Exclusive Forum Provisions: Glass Lewis will no longer automatically recommend a “withhold” vote against the chairman of the nominating and corporate governance committee of a company that adopts exclusive forum provisions in connection with its initial public offering. Instead Glass Lewis will weigh exclusive forum provisions in a newly public company’s governing documents with other provisions that Glass Lewis believes unduly limit shareholder rights (e.g., supermajority vote requirements, classified board and/or a fee shifting bylaw). Glass Lewis will continue, however, to recommend voting against the chairman of the nominating and corporate governance committee when a company adopts an exclusive forum provision without shareholder approval outside of an IPO, merger or spin-off.
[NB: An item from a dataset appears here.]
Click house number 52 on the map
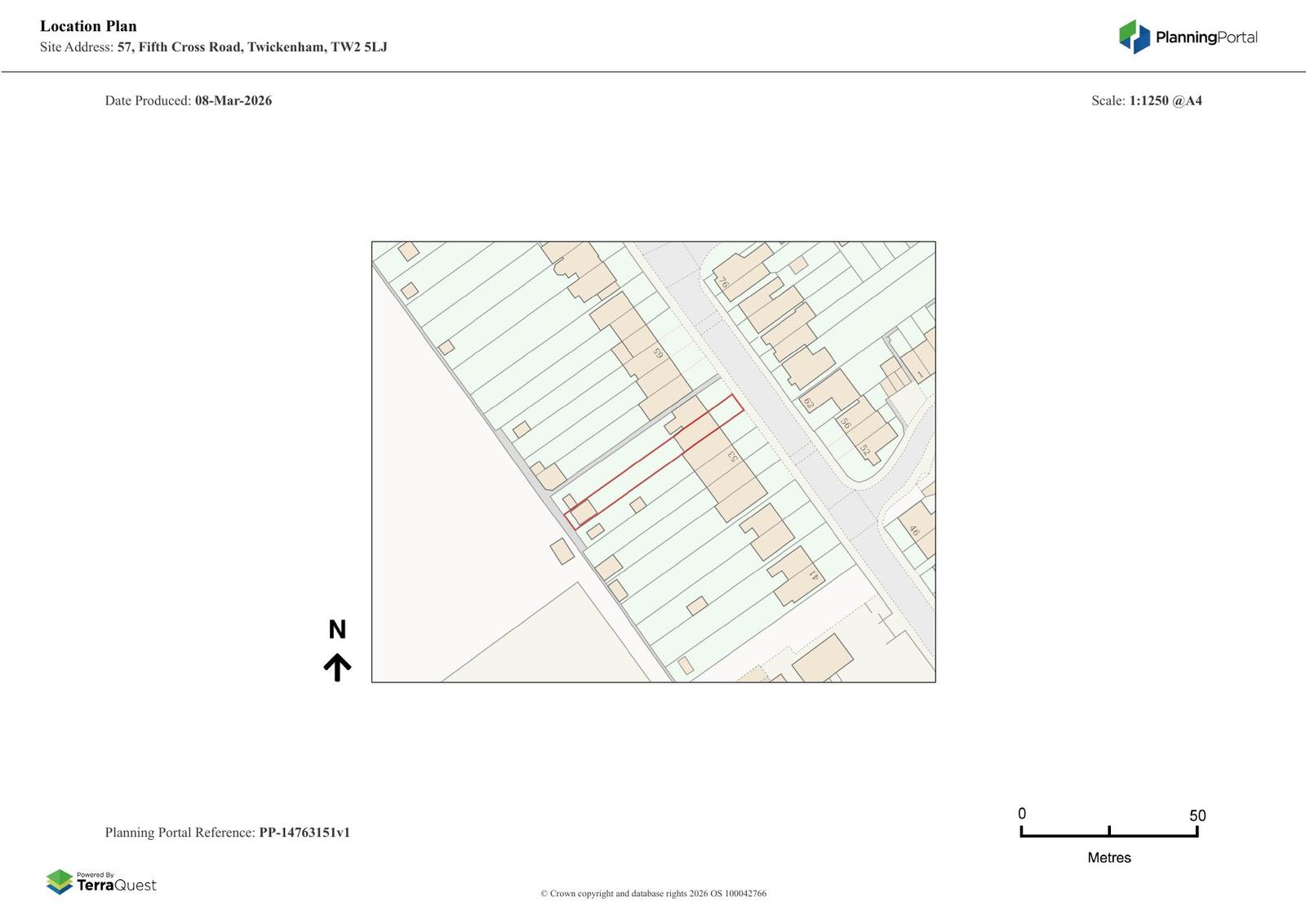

Nominating Committee Performance: Glass Lewis may consider recommending shareholders vote against the chair of the nominating committee where the board’s failure to ensure the board has directors with relevant experience––either through periodic director assessment or board refreshment––has contributed to a company’s poor performance. Notably, Glass Lewis does not define “poor performance.”

Overboarding: Beginning in 2017, consistent with ISS’s policy update described above, Glass Lewis will generally recommend voting against (1) any director who serves on more than five public company boards and (2) any executive officer of a public company who serves on a total of more than two public company boards. Like ISS, during 2016, Glass Lewis may note a concern where a director serves on (x) more than five total boards for directors who are not also executives, and (y) more than two boards for a director who serves as an executive officer of a public company.